**Exercise requirements:**
Transcribe all the entries that follow, leaving nothing out.

- Opening Delimiter -

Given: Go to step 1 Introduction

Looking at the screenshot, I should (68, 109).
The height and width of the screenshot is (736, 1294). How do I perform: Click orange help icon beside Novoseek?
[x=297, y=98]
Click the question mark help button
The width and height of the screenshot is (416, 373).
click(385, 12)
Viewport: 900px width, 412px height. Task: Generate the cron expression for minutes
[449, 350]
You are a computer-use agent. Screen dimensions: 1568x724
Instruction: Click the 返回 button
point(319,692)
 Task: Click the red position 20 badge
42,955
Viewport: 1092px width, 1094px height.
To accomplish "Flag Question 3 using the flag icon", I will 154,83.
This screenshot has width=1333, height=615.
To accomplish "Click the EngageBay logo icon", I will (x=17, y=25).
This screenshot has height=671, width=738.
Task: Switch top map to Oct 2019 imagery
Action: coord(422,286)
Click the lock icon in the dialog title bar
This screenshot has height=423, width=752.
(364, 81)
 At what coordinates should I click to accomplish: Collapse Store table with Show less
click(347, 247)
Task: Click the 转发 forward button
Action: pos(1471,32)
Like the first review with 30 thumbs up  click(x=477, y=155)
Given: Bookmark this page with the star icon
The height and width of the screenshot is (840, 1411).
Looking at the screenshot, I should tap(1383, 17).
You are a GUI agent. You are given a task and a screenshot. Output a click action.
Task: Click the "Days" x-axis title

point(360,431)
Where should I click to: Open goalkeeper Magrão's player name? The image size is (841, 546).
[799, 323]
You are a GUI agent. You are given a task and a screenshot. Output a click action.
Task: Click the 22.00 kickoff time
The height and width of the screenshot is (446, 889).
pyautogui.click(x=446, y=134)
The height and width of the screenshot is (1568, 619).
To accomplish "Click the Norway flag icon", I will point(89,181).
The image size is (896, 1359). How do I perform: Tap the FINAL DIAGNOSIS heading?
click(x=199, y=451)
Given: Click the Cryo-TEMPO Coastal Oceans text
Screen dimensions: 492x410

- Closing Delimiter -

**Solved problem:**
Given: Go to step 1 Introduction

Looking at the screenshot, I should (68, 109).
The height and width of the screenshot is (736, 1294). How do I perform: Click orange help icon beside Novoseek?
[x=297, y=98]
Click the question mark help button
The width and height of the screenshot is (416, 373).
click(385, 12)
Viewport: 900px width, 412px height. Task: Generate the cron expression for minutes
[449, 350]
You are a computer-use agent. Screen dimensions: 1568x724
Instruction: Click the 返回 button
point(319,692)
 Task: Click the red position 20 badge
42,955
Viewport: 1092px width, 1094px height.
To accomplish "Flag Question 3 using the flag icon", I will 154,83.
This screenshot has width=1333, height=615.
To accomplish "Click the EngageBay logo icon", I will (x=17, y=25).
This screenshot has height=671, width=738.
Task: Switch top map to Oct 2019 imagery
Action: coord(422,286)
Click the lock icon in the dialog title bar
This screenshot has height=423, width=752.
(364, 81)
 At what coordinates should I click to accomplish: Collapse Store table with Show less
click(347, 247)
Task: Click the 转发 forward button
Action: pos(1471,32)
Like the first review with 30 thumbs up  click(x=477, y=155)
Given: Bookmark this page with the star icon
The height and width of the screenshot is (840, 1411).
Looking at the screenshot, I should tap(1383, 17).
You are a GUI agent. You are given a task and a screenshot. Output a click action.
Task: Click the "Days" x-axis title

point(360,431)
Where should I click to: Open goalkeeper Magrão's player name? The image size is (841, 546).
[799, 323]
You are a GUI agent. You are given a task and a screenshot. Output a click action.
Task: Click the 22.00 kickoff time
The height and width of the screenshot is (446, 889).
pyautogui.click(x=446, y=134)
The height and width of the screenshot is (1568, 619).
To accomplish "Click the Norway flag icon", I will point(89,181).
The image size is (896, 1359). How do I perform: Tap the FINAL DIAGNOSIS heading?
click(x=199, y=451)
Given: Click the Cryo-TEMPO Coastal Oceans text
Screen dimensions: 492x410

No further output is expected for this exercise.